Please note, only GPs are permitted to add comments to articles

Sam Macphie 19 February, 2026 6:44 pm

The elderly and vulnerable need to be put first and foremost across the country instead of
pushing them aside.

So the bird flew away 19 February, 2026 8:36 pm

It’s time for the politics and economics of Care. We can afford it, and then we’ll have the truly civilised social democracy “shining city on the hill” for which people have been praying..

Shaun Meehan 20 February, 2026 10:57 am

Mmmm…BMA are part of the problem…by scapegoating PAs and by association ANPs and other committed NHS dedicated workers( who are working their socks off keeping practices going) we take away opportunities for our elderly to be listened to, given time and kindness. It is obvious that our elderly demographic ahead needs teams of all skills, yes with doctors( and more of them!) leading but others contributing or the NHS will not cope. NI are hinting at the only feasible way ahead with multidisciplinary teams but the BMA are solely acting for richer practices and want to privatise medicine, taking us back to 1930s. I am sure Reform will jump on their band wagon.
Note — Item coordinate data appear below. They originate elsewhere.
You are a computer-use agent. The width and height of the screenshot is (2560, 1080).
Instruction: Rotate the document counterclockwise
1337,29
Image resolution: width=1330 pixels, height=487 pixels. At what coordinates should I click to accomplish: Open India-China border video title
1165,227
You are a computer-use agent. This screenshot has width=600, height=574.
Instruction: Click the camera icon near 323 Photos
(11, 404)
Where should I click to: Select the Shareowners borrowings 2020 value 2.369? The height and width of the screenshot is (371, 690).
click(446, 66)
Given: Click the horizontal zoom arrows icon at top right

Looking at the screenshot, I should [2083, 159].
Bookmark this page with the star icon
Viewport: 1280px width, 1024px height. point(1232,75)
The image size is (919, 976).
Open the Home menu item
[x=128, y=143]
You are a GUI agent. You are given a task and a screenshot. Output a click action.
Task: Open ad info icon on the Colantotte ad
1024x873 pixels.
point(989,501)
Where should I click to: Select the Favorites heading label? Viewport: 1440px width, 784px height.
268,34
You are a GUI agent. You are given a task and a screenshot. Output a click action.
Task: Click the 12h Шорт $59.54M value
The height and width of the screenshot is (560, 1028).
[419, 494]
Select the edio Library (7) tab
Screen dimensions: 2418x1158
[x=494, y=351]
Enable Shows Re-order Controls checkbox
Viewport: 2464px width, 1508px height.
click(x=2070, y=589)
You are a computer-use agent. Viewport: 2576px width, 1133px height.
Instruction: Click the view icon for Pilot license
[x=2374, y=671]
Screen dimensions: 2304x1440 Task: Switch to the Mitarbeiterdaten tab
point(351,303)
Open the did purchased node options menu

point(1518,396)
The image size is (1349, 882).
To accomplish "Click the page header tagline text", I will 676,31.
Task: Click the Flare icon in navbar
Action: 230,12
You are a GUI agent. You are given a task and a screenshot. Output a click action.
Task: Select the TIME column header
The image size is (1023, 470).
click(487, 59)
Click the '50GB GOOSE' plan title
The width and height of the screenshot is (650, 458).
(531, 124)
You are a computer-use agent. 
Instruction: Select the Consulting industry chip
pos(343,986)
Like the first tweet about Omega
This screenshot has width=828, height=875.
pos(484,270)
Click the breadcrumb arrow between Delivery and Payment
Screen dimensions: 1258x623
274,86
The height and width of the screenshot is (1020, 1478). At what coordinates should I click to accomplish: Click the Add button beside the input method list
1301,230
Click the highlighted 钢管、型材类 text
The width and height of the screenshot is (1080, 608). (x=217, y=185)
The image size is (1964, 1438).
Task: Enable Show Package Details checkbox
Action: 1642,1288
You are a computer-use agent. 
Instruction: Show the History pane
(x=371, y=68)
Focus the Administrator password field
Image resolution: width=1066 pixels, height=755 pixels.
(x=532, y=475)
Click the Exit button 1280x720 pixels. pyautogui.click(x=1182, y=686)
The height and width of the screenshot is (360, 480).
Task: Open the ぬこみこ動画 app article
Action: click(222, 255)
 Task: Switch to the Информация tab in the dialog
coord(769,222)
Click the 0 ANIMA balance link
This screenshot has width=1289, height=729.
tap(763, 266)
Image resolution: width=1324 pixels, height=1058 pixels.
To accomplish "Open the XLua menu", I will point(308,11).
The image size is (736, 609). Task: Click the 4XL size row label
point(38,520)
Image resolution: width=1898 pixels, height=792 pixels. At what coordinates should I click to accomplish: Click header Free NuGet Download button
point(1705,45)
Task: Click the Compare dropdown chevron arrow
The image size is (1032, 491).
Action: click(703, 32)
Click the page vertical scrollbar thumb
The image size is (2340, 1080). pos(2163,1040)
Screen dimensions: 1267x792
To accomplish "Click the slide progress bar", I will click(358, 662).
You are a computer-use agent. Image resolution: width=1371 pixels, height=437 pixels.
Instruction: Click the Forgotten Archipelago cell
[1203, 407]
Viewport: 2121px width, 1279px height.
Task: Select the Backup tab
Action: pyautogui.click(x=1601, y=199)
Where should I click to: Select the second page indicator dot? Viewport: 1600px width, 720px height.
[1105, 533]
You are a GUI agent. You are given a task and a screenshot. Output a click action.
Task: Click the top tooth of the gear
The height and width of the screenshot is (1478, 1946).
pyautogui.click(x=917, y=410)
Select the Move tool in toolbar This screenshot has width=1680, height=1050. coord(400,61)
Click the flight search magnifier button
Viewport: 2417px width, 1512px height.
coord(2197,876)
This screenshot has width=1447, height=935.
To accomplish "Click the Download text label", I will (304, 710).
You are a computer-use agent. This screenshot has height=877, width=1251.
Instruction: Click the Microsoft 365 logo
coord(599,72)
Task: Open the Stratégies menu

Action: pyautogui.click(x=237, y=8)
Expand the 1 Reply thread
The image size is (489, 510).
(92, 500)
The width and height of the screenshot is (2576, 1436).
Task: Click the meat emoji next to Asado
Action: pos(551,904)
Andrew Jackson 20 February, 2026 5:31 pm

The error is with the person filing but was the person filing the results the person who ordered the test. Increasingly practices are attempting to file all bloods received on that day immediately and this is leading to different clinicians filing bloods for patients they haven’t seen. If you file bloods for someone you have seen with SOB and they are normal you would then think why? If someone else files them this doesn’t happen. Continuity is vital in looking at results but is another thing disappearing under the speed and workload of general practice

So the bird flew away 20 February, 2026 6:16 pm

“The error is with the person filing” – Andrew J, you prove your point by filing your comment in the wrong Pulse article…😉….keep well.

Antony Ames 21 February, 2026 7:36 am

I’m desperate to spend more time with the frail and elderly. I enjoy complex medicine and the holistic approach to it in general practice. Unfortunately, “tap it and we’ll sort it” only panders to the Amazon Prime model of medicine and fuels the dross from those who shout the loudest.

Yesterday for example – an online form about a 20 year old worried about his hairline or the demanding 55 year old with shoulder pain that cant wait for an FCP in 10 days and wants to speak to a GP the same day.